Sunday, February 13, 2011

What Counts?

As I mentioned in Customizing Professional Development . . . ., I began this semester with the plan to suit the activity of each of my four professional groups to the needs of the repsective members.  I used a survey to inventory the  progress and needs of each Challenge Based Learning team.  However, a couple of issues stood out across groups:  1) How to word the challenge itself (see Actionable Challenges).  2) How much should the CBL project count?

Hmnn.......How much should the challenge count?  I posed a thought problem in response:  CBL will cultivate critical thinking skills, intitiative, problem solving, collabrative skills, and technology skills.  Those skills should count, right?    We shouldn't ignore the acquisition of these skills simply because we "teach" a course subject like history or Spanish, should we?
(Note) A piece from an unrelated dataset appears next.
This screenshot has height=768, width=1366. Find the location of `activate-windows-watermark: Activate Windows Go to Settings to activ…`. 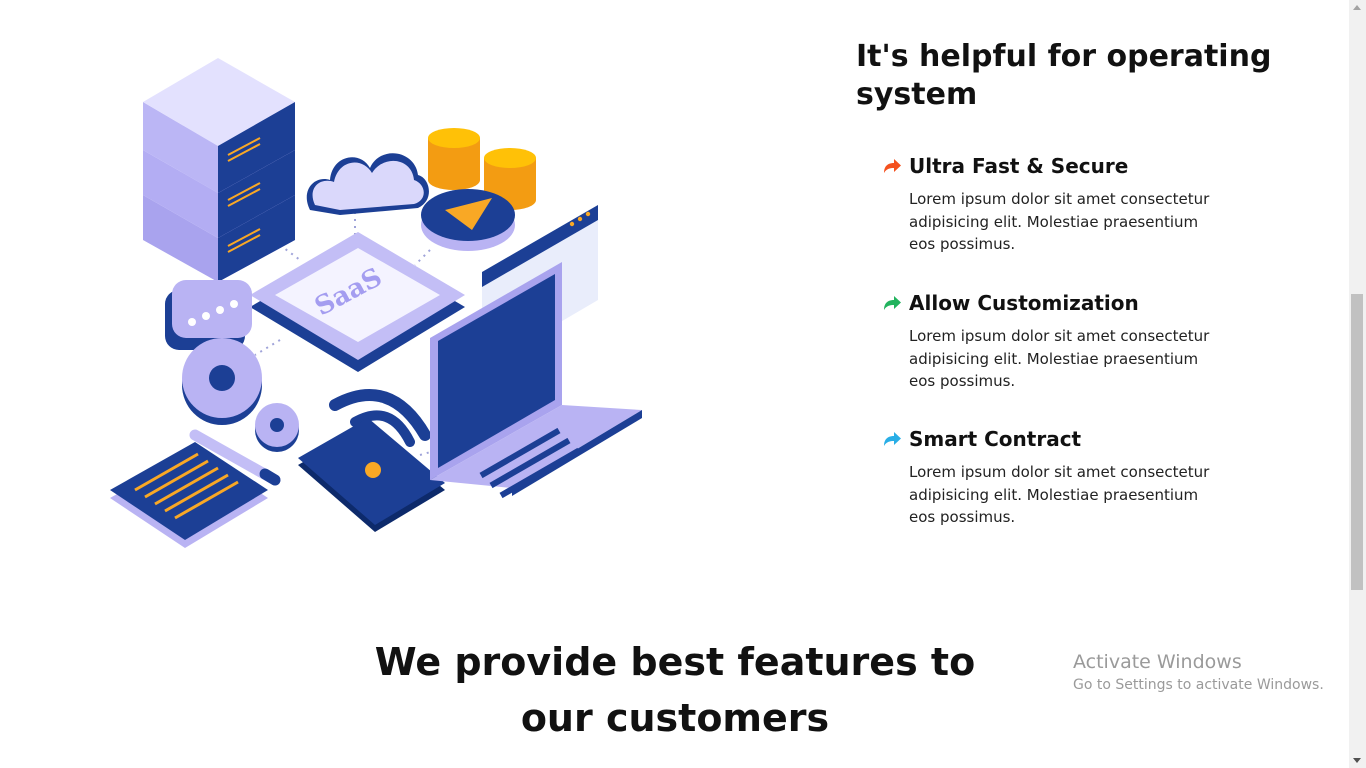

activate-windows-watermark: Activate Windows Go to Settings to activ… is located at coordinates (1198, 673).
So I asked the teachers to reflect on what presently "counted" in their courses.  I suspect that in many cases reading comprehension, note taking, information retention, test taking skills, and written communication count for a great deal.  It's also possible that friendliness, short term memory, and producing homework (whether the student did it herself or not) also "counts."  But my intention is not to automatically cast aspersions on the way that points might count for a grade in another teacher's class.  I think it is perfectly reasonable to weigh the educational experience of CBL against the other class activities.

If CBL is causing us to talk about what "counts", CBL has already been good for our school.